Research Report: 1994 NAEP U.S. History Group Assessment

September 1998

Authors: Madeline Goodman, Stephen Lazer, John Mazzeo, Nancy Mead, and Amy Pearlmutter

This report documents the National Assessment of Educational Progress (NAEP) special pilot study of group assessment. In 1994, NAEP administered U.S. history projects to a limited number of students. The purpose of this study was to investigate the feasibility of group assessment, and to gain practical experience in the design, development, administration, and scoring of such instruments. The report first describes the development and conduct of the study. It then discusses practical lessons learned, and makes recommendations regarding the future assessment of groups. Appendices include the testing instruments, scoring guides, and examples of student work.


Increasingly, teachers in our nation's schools are using group learning techniques. Use of cooperative learning and other heuristic models have led many educators and curriculum developers to believe that supplementing traditional instruction with activities that require students to help each other learn is more effective than using individual-based practices alone. In addition, a number of studies have suggested that cooperative and group learning experiences are more positively related to higher levels of academic achievement than are individualistic or competitive instructional settings.[1] Many believe that, in addition to being an optimal means of helping students gain both knowledge and critical-thinking competencies, group learning provides students with the teamwork and leadership skills necessary for success in our changing economy.[2]

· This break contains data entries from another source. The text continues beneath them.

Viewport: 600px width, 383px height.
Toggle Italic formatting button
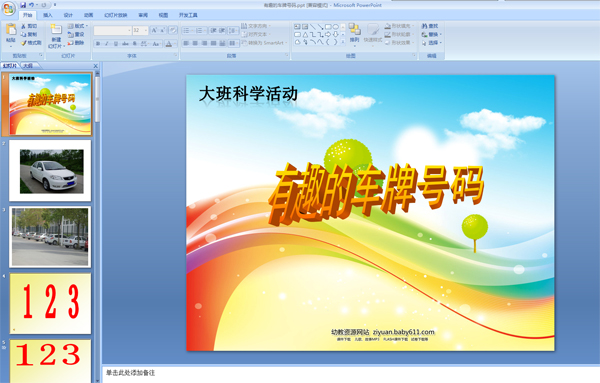pos(107,44)
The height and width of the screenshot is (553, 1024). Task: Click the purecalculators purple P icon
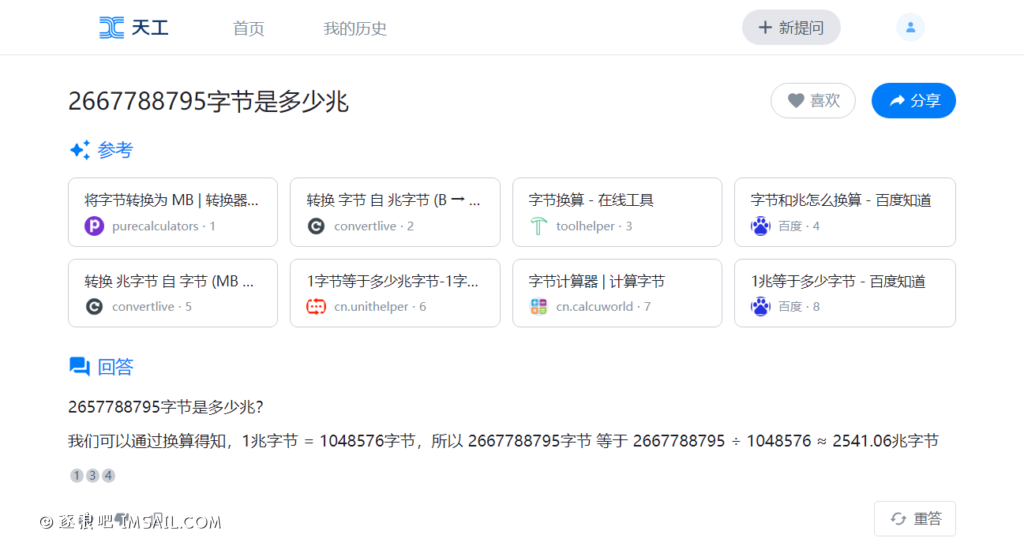[94, 226]
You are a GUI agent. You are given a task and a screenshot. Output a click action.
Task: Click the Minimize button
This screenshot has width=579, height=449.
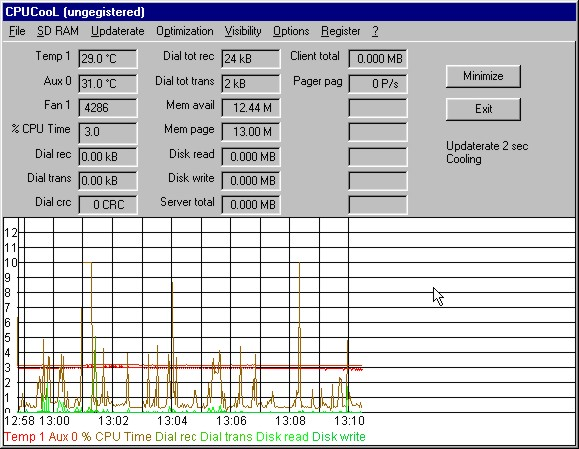[x=483, y=76]
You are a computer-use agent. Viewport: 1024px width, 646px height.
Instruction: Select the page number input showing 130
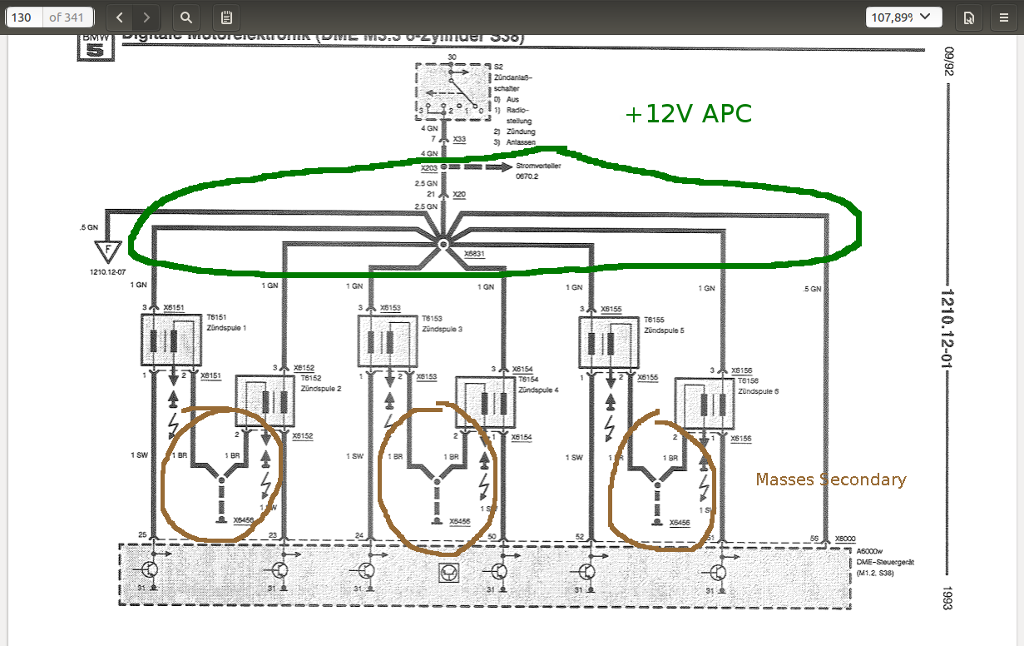click(22, 17)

Because group instruction occupies an increasingly central place in American education, several analysts have argued that it is important that educational surveys track the abilities of students to work in groups.[3] However, assessing group work presents special challenges. The measurement of interpersonal processes has played little role in traditional large-scale assessments. There is a lack of understanding in the assessment community of the issues and challenges involved in the measurement of groups rather than of individual students. For example, assessment developers have little experience in crafting exercises that simultaneously allow for the real manifestation of group dynamics while remaining constrained enough to be amenable to standardized administration and scoring. Nevertheless, as the National Assessment of Educational Progress (NAEP) moves toward the future, the assessment of groups is likely to become an increasingly pressing concern. Therefore, an initial study of the procedures and issues involved in group assessment under the auspices of NAEP seemed appropriate.

When reviewing this report, the reader should keep two general points about this study in mind. First, the study focuses on the assessment of groups of students, and not on the importance, efficacy, or form of group and cooperative learning. The educational and workplace implications of group skills are clearly of great import; however, they are beyond the scope of this study.

Second, the NAEP U.S. history group assessment research study was initiated to obtain experience in the design, administration, scoring, and analysis of group assessment tasks. The intention of this study was not, principally, to obtain reliable results concerning group performance, but rather to investigate feasibility and operational issues surrounding group-based assessments. The design of this paper reflects the emphasis on operational concerns rather than results; it primarily deals with the feasibility of administering and scoring group assessments, while offering some concrete suggestions for future efforts aimed at incorporating group tasks into large-scale assessment projects such as NAEP.

The organization of this report is therefore as follows. Chapter One describes the group assessment tasks, the characteristics of the participants in the study, and the scoring of group processes. It also presents some results on the level of performance observed on the tasks, the reliability of ratings, and other characteristics associated with the tasks. Chapter Two discusses the practical lessons learned about the development, administration, scoring, and analysis of group history tasks. Chapter Three briefly summarizes the project. Appendices A and B provide copies of the administration scripts, the materials used for the tasks, the tasks themselves, and some samples of actual group responses to the written tasks.

Two group assessment projects were developed for students in grade 8. Each project consisted of a set of structured tasks to be carried out by groups of four or six students. Groups produced a series of concrete, written products (e.g., charts, lists, descriptions, or explanations). Each group was also videotaped as it performed the tasks. Tapes were later analyzed and scored by raters.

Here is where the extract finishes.